** Opening Source data block **
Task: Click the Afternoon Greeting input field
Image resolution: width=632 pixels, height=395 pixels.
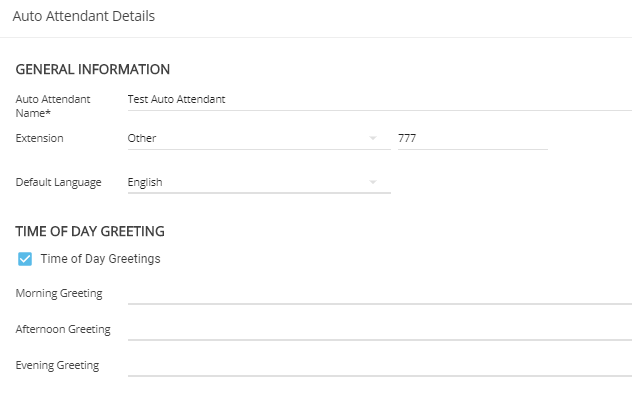Action: click(x=380, y=330)
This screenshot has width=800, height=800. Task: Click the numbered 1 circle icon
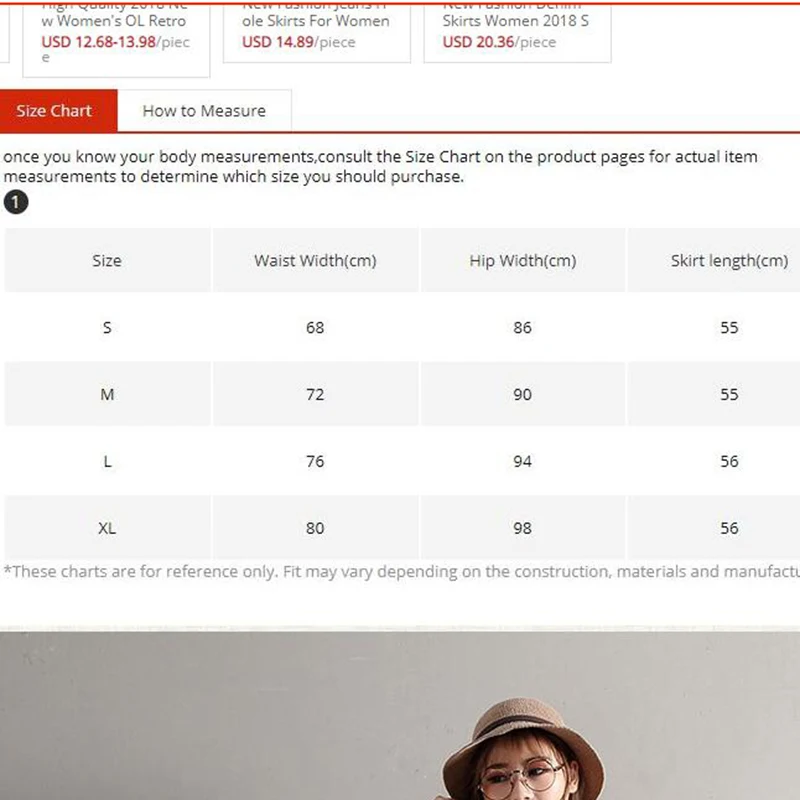[x=16, y=202]
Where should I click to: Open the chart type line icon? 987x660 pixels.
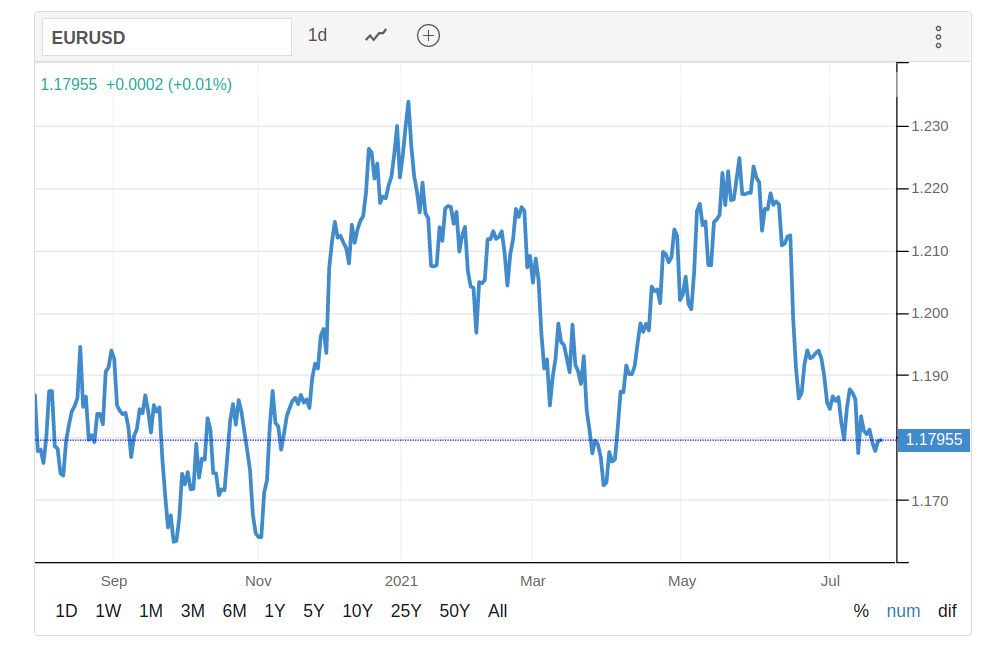coord(376,36)
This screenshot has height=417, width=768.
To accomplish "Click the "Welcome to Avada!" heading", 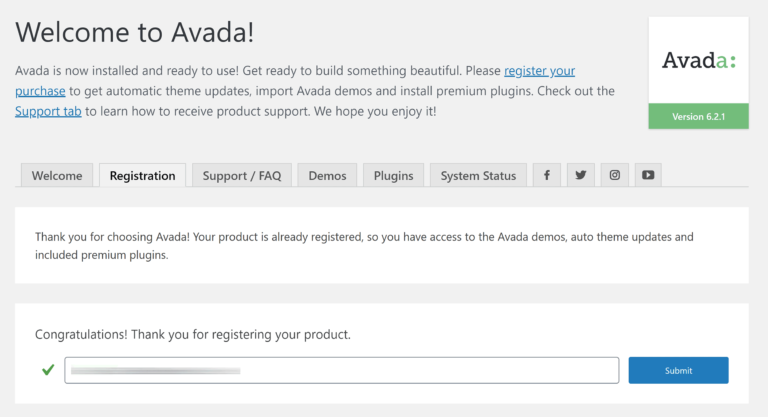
** Closing Source data block **
# Exercise goal
If a record holds a picture, skip the picture and write out everything else exactly.

# Solution to this task
Task: Click the Afternoon Greeting input field
Image resolution: width=632 pixels, height=395 pixels.
Action: click(x=380, y=330)
This screenshot has width=800, height=800. Task: Click the numbered 1 circle icon
[x=16, y=202]
Where should I click to: Open the chart type line icon? 987x660 pixels.
coord(376,36)
This screenshot has height=417, width=768.
To accomplish "Click the "Welcome to Avada!" heading", 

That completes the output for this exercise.